Top of Excerpted data
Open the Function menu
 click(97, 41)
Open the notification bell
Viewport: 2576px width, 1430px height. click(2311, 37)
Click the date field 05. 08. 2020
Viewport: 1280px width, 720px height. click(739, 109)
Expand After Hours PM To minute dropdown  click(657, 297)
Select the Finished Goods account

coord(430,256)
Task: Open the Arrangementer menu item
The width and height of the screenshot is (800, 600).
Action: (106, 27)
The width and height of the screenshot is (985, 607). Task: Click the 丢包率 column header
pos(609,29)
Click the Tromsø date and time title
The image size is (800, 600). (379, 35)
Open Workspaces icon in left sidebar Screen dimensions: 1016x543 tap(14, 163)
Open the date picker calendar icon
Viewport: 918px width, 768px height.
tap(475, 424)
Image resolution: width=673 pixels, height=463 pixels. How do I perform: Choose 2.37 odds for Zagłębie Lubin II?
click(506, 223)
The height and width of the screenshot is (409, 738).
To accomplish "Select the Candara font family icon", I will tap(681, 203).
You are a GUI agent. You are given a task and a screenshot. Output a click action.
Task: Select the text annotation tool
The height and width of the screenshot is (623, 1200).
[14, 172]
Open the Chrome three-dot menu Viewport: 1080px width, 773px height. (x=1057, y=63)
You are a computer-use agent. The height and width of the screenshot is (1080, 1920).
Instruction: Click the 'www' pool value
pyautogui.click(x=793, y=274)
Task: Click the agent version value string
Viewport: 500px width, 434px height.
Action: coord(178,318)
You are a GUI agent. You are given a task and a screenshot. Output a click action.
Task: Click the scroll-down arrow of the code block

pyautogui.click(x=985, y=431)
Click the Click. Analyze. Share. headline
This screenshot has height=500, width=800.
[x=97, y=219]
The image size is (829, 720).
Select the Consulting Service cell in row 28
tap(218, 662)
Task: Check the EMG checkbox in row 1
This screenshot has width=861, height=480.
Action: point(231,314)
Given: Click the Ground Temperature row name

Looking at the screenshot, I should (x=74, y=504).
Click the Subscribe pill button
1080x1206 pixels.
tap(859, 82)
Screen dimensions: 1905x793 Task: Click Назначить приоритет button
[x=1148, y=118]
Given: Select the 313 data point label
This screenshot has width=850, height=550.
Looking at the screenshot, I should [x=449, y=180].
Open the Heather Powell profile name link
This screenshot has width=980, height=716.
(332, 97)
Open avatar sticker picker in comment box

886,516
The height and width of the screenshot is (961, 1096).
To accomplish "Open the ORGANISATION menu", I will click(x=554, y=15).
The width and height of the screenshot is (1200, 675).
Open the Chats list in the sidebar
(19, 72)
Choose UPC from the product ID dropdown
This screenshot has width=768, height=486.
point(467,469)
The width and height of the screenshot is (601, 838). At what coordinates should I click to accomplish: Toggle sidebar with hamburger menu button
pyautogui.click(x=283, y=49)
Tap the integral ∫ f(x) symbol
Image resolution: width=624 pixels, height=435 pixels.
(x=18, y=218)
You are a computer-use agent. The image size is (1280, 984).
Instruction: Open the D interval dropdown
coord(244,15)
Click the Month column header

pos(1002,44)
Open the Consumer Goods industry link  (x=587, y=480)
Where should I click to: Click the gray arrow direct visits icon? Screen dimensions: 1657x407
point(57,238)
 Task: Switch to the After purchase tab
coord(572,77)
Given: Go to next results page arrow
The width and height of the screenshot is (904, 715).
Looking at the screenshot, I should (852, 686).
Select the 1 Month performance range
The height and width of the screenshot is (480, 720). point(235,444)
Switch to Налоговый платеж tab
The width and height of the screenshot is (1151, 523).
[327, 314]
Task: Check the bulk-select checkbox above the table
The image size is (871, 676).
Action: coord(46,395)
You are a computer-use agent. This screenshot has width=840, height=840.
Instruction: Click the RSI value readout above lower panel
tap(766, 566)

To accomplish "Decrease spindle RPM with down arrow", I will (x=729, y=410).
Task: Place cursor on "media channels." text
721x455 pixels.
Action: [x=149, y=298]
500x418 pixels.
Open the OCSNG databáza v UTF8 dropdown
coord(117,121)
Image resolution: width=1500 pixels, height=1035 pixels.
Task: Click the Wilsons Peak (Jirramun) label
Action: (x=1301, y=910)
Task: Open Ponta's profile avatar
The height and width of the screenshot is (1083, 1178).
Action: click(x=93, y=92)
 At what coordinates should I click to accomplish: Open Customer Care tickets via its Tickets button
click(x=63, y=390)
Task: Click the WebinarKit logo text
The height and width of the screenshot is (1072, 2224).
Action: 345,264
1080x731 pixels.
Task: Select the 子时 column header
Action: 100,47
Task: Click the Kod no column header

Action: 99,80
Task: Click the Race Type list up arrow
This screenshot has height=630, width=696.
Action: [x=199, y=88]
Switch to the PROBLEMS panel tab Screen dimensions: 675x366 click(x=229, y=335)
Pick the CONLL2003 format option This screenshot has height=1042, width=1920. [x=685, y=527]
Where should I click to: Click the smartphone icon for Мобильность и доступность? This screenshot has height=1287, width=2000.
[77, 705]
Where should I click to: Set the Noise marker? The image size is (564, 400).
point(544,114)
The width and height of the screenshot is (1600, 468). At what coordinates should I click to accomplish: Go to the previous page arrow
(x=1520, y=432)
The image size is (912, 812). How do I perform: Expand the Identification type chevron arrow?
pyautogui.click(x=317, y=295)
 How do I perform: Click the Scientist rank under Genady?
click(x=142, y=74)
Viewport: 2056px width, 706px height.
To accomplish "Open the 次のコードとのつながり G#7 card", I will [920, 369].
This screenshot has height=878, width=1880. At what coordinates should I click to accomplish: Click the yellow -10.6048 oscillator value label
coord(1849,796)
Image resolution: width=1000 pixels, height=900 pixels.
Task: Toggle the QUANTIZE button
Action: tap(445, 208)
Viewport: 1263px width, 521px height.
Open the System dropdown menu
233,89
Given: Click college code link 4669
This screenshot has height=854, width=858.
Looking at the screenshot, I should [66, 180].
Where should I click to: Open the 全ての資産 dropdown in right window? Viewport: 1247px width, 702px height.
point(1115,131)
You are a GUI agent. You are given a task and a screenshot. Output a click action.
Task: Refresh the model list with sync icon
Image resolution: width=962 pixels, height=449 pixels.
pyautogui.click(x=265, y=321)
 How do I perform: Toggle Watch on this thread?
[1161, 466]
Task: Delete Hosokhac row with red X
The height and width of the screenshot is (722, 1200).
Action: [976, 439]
Bottom of Excerpted data
**What is required:** Output the whole of the material above, exactly.

**Response:**
Open the Function menu
 click(97, 41)
Open the notification bell
Viewport: 2576px width, 1430px height. click(2311, 37)
Click the date field 05. 08. 2020
Viewport: 1280px width, 720px height. click(739, 109)
Expand After Hours PM To minute dropdown  click(657, 297)
Select the Finished Goods account

coord(430,256)
Task: Open the Arrangementer menu item
The width and height of the screenshot is (800, 600).
Action: (106, 27)
The width and height of the screenshot is (985, 607). Task: Click the 丢包率 column header
pos(609,29)
Click the Tromsø date and time title
The image size is (800, 600). (379, 35)
Open Workspaces icon in left sidebar Screen dimensions: 1016x543 tap(14, 163)
Open the date picker calendar icon
Viewport: 918px width, 768px height.
tap(475, 424)
Image resolution: width=673 pixels, height=463 pixels. How do I perform: Choose 2.37 odds for Zagłębie Lubin II?
click(506, 223)
The height and width of the screenshot is (409, 738).
To accomplish "Select the Candara font family icon", I will tap(681, 203).
You are a GUI agent. You are given a task and a screenshot. Output a click action.
Task: Select the text annotation tool
The height and width of the screenshot is (623, 1200).
[14, 172]
Open the Chrome three-dot menu Viewport: 1080px width, 773px height. (x=1057, y=63)
You are a computer-use agent. The height and width of the screenshot is (1080, 1920).
Instruction: Click the 'www' pool value
pyautogui.click(x=793, y=274)
Task: Click the agent version value string
Viewport: 500px width, 434px height.
Action: coord(178,318)
You are a GUI agent. You are given a task and a screenshot. Output a click action.
Task: Click the scroll-down arrow of the code block

pyautogui.click(x=985, y=431)
Click the Click. Analyze. Share. headline
This screenshot has height=500, width=800.
[x=97, y=219]
The image size is (829, 720).
Select the Consulting Service cell in row 28
tap(218, 662)
Task: Check the EMG checkbox in row 1
This screenshot has width=861, height=480.
Action: point(231,314)
Given: Click the Ground Temperature row name

Looking at the screenshot, I should (x=74, y=504).
Click the Subscribe pill button
1080x1206 pixels.
tap(859, 82)
Screen dimensions: 1905x793 Task: Click Назначить приоритет button
[x=1148, y=118]
Given: Select the 313 data point label
This screenshot has width=850, height=550.
Looking at the screenshot, I should [x=449, y=180].
Open the Heather Powell profile name link
This screenshot has width=980, height=716.
(332, 97)
Open avatar sticker picker in comment box

886,516
The height and width of the screenshot is (961, 1096).
To accomplish "Open the ORGANISATION menu", I will click(x=554, y=15).
The width and height of the screenshot is (1200, 675).
Open the Chats list in the sidebar
(19, 72)
Choose UPC from the product ID dropdown
This screenshot has width=768, height=486.
point(467,469)
The width and height of the screenshot is (601, 838). At what coordinates should I click to accomplish: Toggle sidebar with hamburger menu button
pyautogui.click(x=283, y=49)
Tap the integral ∫ f(x) symbol
Image resolution: width=624 pixels, height=435 pixels.
(x=18, y=218)
You are a computer-use agent. The image size is (1280, 984).
Instruction: Open the D interval dropdown
coord(244,15)
Click the Month column header

pos(1002,44)
Open the Consumer Goods industry link  (x=587, y=480)
Where should I click to: Click the gray arrow direct visits icon? Screen dimensions: 1657x407
point(57,238)
 Task: Switch to the After purchase tab
coord(572,77)
Given: Go to next results page arrow
The width and height of the screenshot is (904, 715).
Looking at the screenshot, I should (852, 686).
Select the 1 Month performance range
The height and width of the screenshot is (480, 720). point(235,444)
Switch to Налоговый платеж tab
The width and height of the screenshot is (1151, 523).
[327, 314]
Task: Check the bulk-select checkbox above the table
The image size is (871, 676).
Action: coord(46,395)
You are a computer-use agent. This screenshot has width=840, height=840.
Instruction: Click the RSI value readout above lower panel
tap(766, 566)

To accomplish "Decrease spindle RPM with down arrow", I will (x=729, y=410).
Task: Place cursor on "media channels." text
721x455 pixels.
Action: [x=149, y=298]
500x418 pixels.
Open the OCSNG databáza v UTF8 dropdown
coord(117,121)
Image resolution: width=1500 pixels, height=1035 pixels.
Task: Click the Wilsons Peak (Jirramun) label
Action: (x=1301, y=910)
Task: Open Ponta's profile avatar
The height and width of the screenshot is (1083, 1178).
Action: click(x=93, y=92)
 At what coordinates should I click to accomplish: Open Customer Care tickets via its Tickets button
click(x=63, y=390)
Task: Click the WebinarKit logo text
The height and width of the screenshot is (1072, 2224).
Action: 345,264
1080x731 pixels.
Task: Select the 子时 column header
Action: 100,47
Task: Click the Kod no column header

Action: 99,80
Task: Click the Race Type list up arrow
This screenshot has height=630, width=696.
Action: [x=199, y=88]
Switch to the PROBLEMS panel tab Screen dimensions: 675x366 click(x=229, y=335)
Pick the CONLL2003 format option This screenshot has height=1042, width=1920. [x=685, y=527]
Where should I click to: Click the smartphone icon for Мобильность и доступность? This screenshot has height=1287, width=2000.
[77, 705]
Where should I click to: Set the Noise marker? The image size is (564, 400).
point(544,114)
The width and height of the screenshot is (1600, 468). At what coordinates should I click to accomplish: Go to the previous page arrow
(x=1520, y=432)
The image size is (912, 812). How do I perform: Expand the Identification type chevron arrow?
pyautogui.click(x=317, y=295)
 How do I perform: Click the Scientist rank under Genady?
click(x=142, y=74)
Viewport: 2056px width, 706px height.
To accomplish "Open the 次のコードとのつながり G#7 card", I will [920, 369].
This screenshot has height=878, width=1880. At what coordinates should I click to accomplish: Click the yellow -10.6048 oscillator value label
coord(1849,796)
Image resolution: width=1000 pixels, height=900 pixels.
Task: Toggle the QUANTIZE button
Action: tap(445, 208)
Viewport: 1263px width, 521px height.
Open the System dropdown menu
233,89
Given: Click college code link 4669
This screenshot has height=854, width=858.
Looking at the screenshot, I should [66, 180].
Where should I click to: Open the 全ての資産 dropdown in right window? Viewport: 1247px width, 702px height.
point(1115,131)
You are a GUI agent. You are given a task and a screenshot. Output a click action.
Task: Refresh the model list with sync icon
Image resolution: width=962 pixels, height=449 pixels.
pyautogui.click(x=265, y=321)
 How do I perform: Toggle Watch on this thread?
[1161, 466]
Task: Delete Hosokhac row with red X
The height and width of the screenshot is (722, 1200).
Action: [976, 439]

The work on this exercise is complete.